2. Une rencontre ténébreuse

Voici les problématiques préalables qui peuvent être soulignées avant d’entrer dans l’analyse de la rencontre de Donissan avec le maquignon :

i) L’ambiguïté du découpage : Leur rencontre peut être délimitée par l’apparition, puis la disparition du maquignon. Car, à la fin de leur dialogue, Donissan bute sur le vide, le maquignon s’évapore. On ne sait plus s’il a rencontré sur la route un homme ou un esprit ? De plus, l’apparition du maquignon auprès de l’abbé est ambiguë, et le texte manque de clarté au moment où l’abbé prend conscience de la présence de quelqu’un à ses côtés 475 . En outre, le maquignon assure qu’il était déjà derrière l’abbé pendant qu’il s’égarait sur la route 476 .

ii) La longueur du texte choisi : Même si nous délimitons cette rencontre à la présence du personnage du maquignon (donc p.122-139, 18 pages en tout), la longueur du texte à analyser est particulièrement importante. Nous avons vu dans l’analyse précédente, combien on peut étendre l’analyse sémiotique d’un petit passage, et alors l’on ne finit pas de creuser sa signification.

iii) La difficulté de l’analyse narrative : Le schéma P1n (schéma III.1.2.2.B) montre qu’aucun programme conçu par les personnages de SSS n’aboutit à son terme, tous sont voués à l’échec et cependant Donissan paraît réussir dans tout ce qu’il entreprend dans son activité de vicaire à Campagne 477 . On dirait qu’il réussit purement par hasard. D’ailleurs ses réussites étonnent son entourage, et accentuent l’étrangeté de Donissan. Les seuls programmes réussis dans SSS sont, en effet, l’oeuvre de la malice et celle du maquignon-Lucifer. C’est la réussite de la tromperie. Et le narrateur ne cesse d’intervenir à tout moment dans SSS pour dénoncer cette oeuvre de malice. Pour quoi ?

*Données de localisation des éléments et du texte:*
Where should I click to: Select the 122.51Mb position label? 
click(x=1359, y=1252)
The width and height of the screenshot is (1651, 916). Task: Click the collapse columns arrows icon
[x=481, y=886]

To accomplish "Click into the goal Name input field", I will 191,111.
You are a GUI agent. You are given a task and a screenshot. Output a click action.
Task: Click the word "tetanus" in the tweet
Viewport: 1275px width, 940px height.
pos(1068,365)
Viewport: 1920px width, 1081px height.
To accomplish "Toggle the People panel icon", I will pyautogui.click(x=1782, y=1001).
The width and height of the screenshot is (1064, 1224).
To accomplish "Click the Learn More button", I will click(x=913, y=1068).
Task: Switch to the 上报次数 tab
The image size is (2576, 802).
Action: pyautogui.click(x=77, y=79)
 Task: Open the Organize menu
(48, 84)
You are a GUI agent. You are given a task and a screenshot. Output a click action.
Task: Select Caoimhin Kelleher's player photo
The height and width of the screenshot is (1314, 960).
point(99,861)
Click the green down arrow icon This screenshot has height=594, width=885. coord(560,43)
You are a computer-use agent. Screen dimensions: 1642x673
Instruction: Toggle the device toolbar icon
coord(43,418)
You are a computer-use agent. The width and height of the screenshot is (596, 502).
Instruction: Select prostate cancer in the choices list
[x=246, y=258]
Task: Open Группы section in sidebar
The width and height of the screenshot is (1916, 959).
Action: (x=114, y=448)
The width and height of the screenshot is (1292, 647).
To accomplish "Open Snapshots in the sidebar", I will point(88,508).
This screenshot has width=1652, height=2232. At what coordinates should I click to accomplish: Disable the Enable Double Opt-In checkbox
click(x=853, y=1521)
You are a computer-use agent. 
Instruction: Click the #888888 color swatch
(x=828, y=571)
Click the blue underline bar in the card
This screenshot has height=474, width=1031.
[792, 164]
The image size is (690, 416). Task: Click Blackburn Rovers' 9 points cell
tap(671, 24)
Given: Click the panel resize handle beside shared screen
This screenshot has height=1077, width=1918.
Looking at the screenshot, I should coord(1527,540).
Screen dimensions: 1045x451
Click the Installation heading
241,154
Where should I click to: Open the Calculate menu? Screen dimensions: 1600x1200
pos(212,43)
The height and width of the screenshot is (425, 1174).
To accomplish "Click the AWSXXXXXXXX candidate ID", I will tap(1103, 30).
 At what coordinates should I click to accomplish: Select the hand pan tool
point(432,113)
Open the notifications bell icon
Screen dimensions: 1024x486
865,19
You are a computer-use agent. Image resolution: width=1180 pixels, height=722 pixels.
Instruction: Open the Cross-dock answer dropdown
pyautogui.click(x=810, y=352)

*Consignes:*
a: Recopiez fidèlement le passage de l'extrait allant de « iii) La difficulté » à « Pour quoi ? ».
b: Répondez brièvement aux questions suivantes à partir de l'extrait.
(i) Entre quelles pages se situe la rencontre délimitée par la présence du maquignon ?
(ii) Dans quelle localité Donissan exerce-t-il son activité de vicaire ?
(iii) De quoi les seuls programmes réussis dans SSS sont-ils l'œuvre ?

*Réponses finales:*
a:
iii) La difficulté de l’analyse narrative : Le schéma P1n (schéma III.1.2.2.B) montre qu’aucun programme conçu par les personnages de SSS n’aboutit à son terme, tous sont voués à l’échec et cependant Donissan paraît réussir dans tout ce qu’il entreprend dans son activité de vicaire à Campagne 477 . On dirait qu’il réussit purement par hasard. D’ailleurs ses réussites étonnent son entourage, et accentuent l’étrangeté de Donissan. Les seuls programmes réussis dans SSS sont, en effet, l’oeuvre de la malice et celle du maquignon-Lucifer. C’est la réussite de la tromperie. Et le narrateur ne cesse d’intervenir à tout moment dans SSS pour dénoncer cette oeuvre de malice. Pour quoi ?

b:
(i) Entre les pages 122 et 139, soit 18 pages en tout.
(ii) À Campagne.
(iii) De la malice et du maquignon-Lucifer.